[EXERCISE INSTRUCTIONS] Word for word, repeat all the entries below, but without the pictures.

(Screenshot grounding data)
*** Begin section ***

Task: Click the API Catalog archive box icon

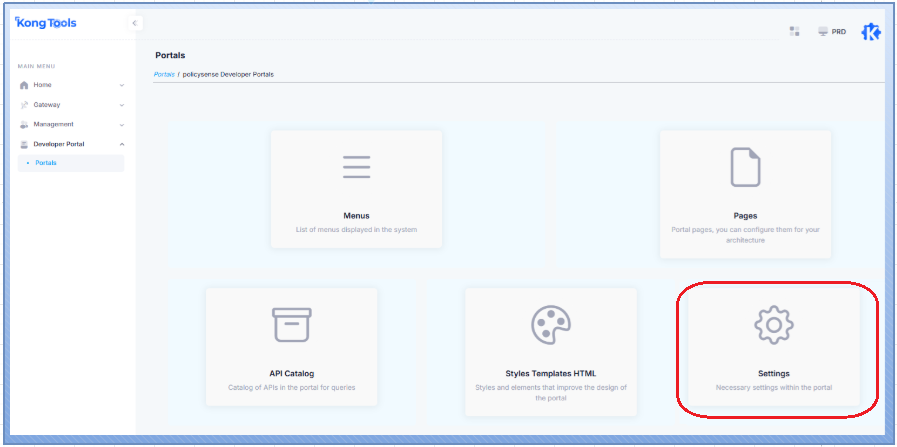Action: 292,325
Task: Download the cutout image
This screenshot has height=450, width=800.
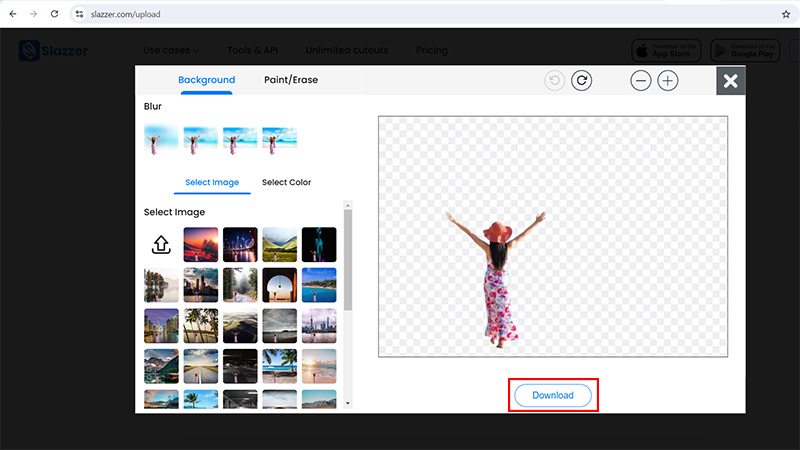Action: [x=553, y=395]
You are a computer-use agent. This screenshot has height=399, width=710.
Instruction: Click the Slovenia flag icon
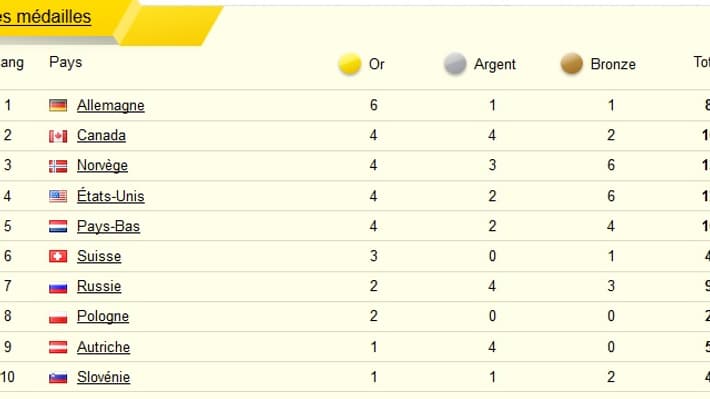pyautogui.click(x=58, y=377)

*** End section ***

[RESPONSE TO THIS TASK]
Task: Click the API Catalog archive box icon

Action: 292,325
Task: Download the cutout image
This screenshot has height=450, width=800.
Action: [x=553, y=395]
You are a computer-use agent. This screenshot has height=399, width=710.
Instruction: Click the Slovenia flag icon
pyautogui.click(x=58, y=377)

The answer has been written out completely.